◆ YOUR GOAL ◆
Within the material below, transcribe exactly the lines from the one holding "Given: Close the Lesezeichen sidebar" through the one holding "Screen dimensions: 1920x1080", keeping both ends and skipping the rest.

### SUPPLIED INFORMATION ###

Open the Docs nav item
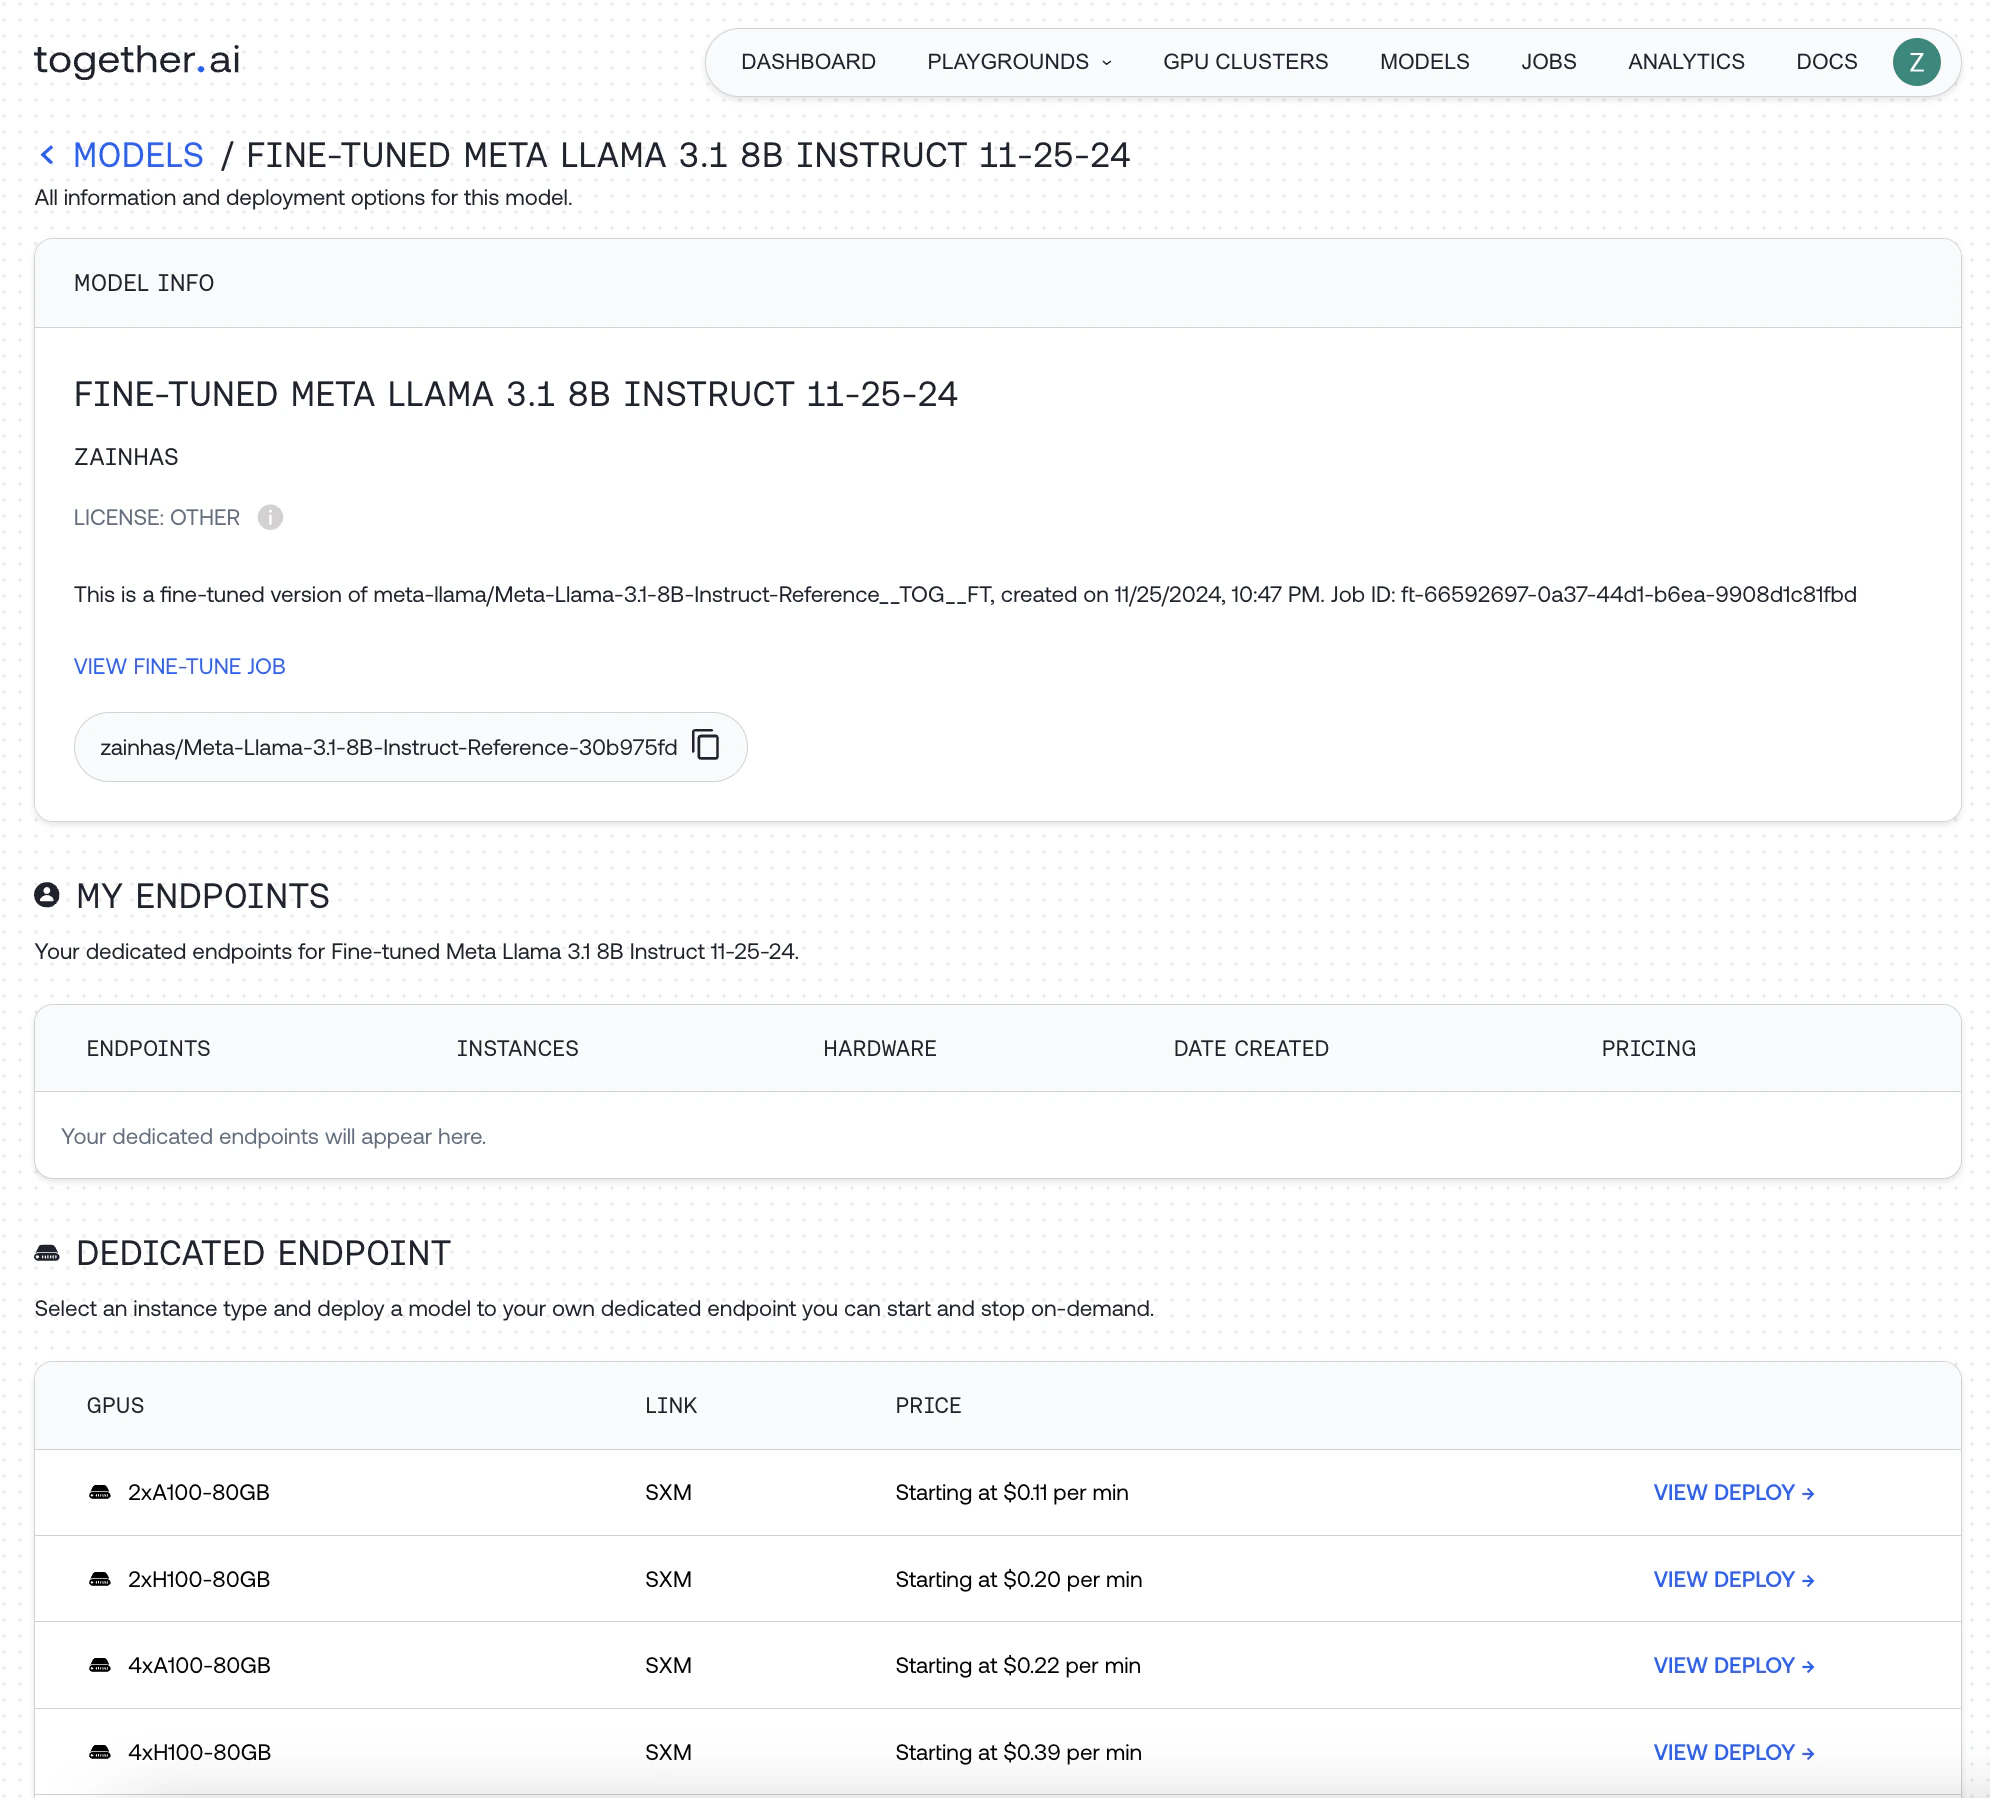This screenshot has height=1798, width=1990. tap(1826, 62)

###
### SUPPLIED INFORMATION ###

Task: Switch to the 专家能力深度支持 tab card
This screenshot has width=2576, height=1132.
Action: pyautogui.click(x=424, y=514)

###
### SUPPLIED INFORMATION ###

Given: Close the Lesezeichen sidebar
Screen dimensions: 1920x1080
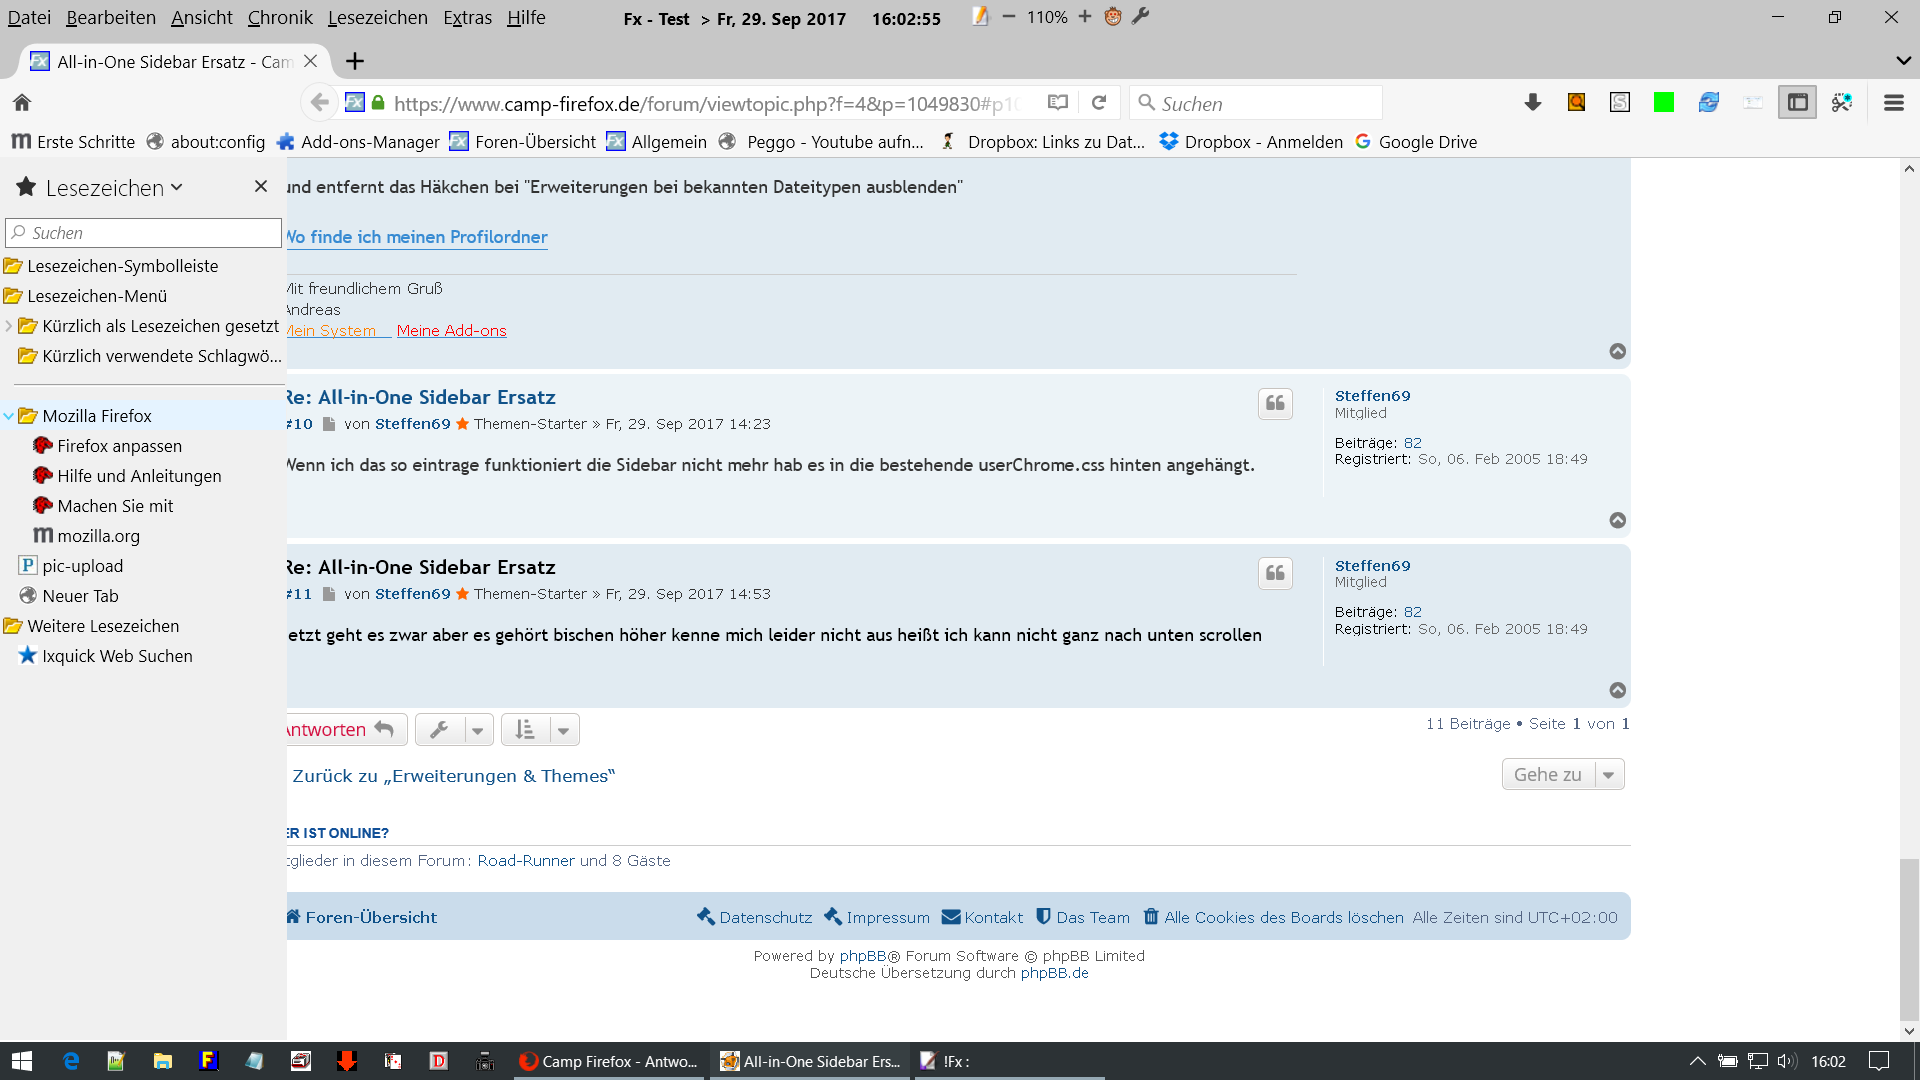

###

◆ EXPECTED ANSWER ◆
Given: Close the Lesezeichen sidebar
Screen dimensions: 1920x1080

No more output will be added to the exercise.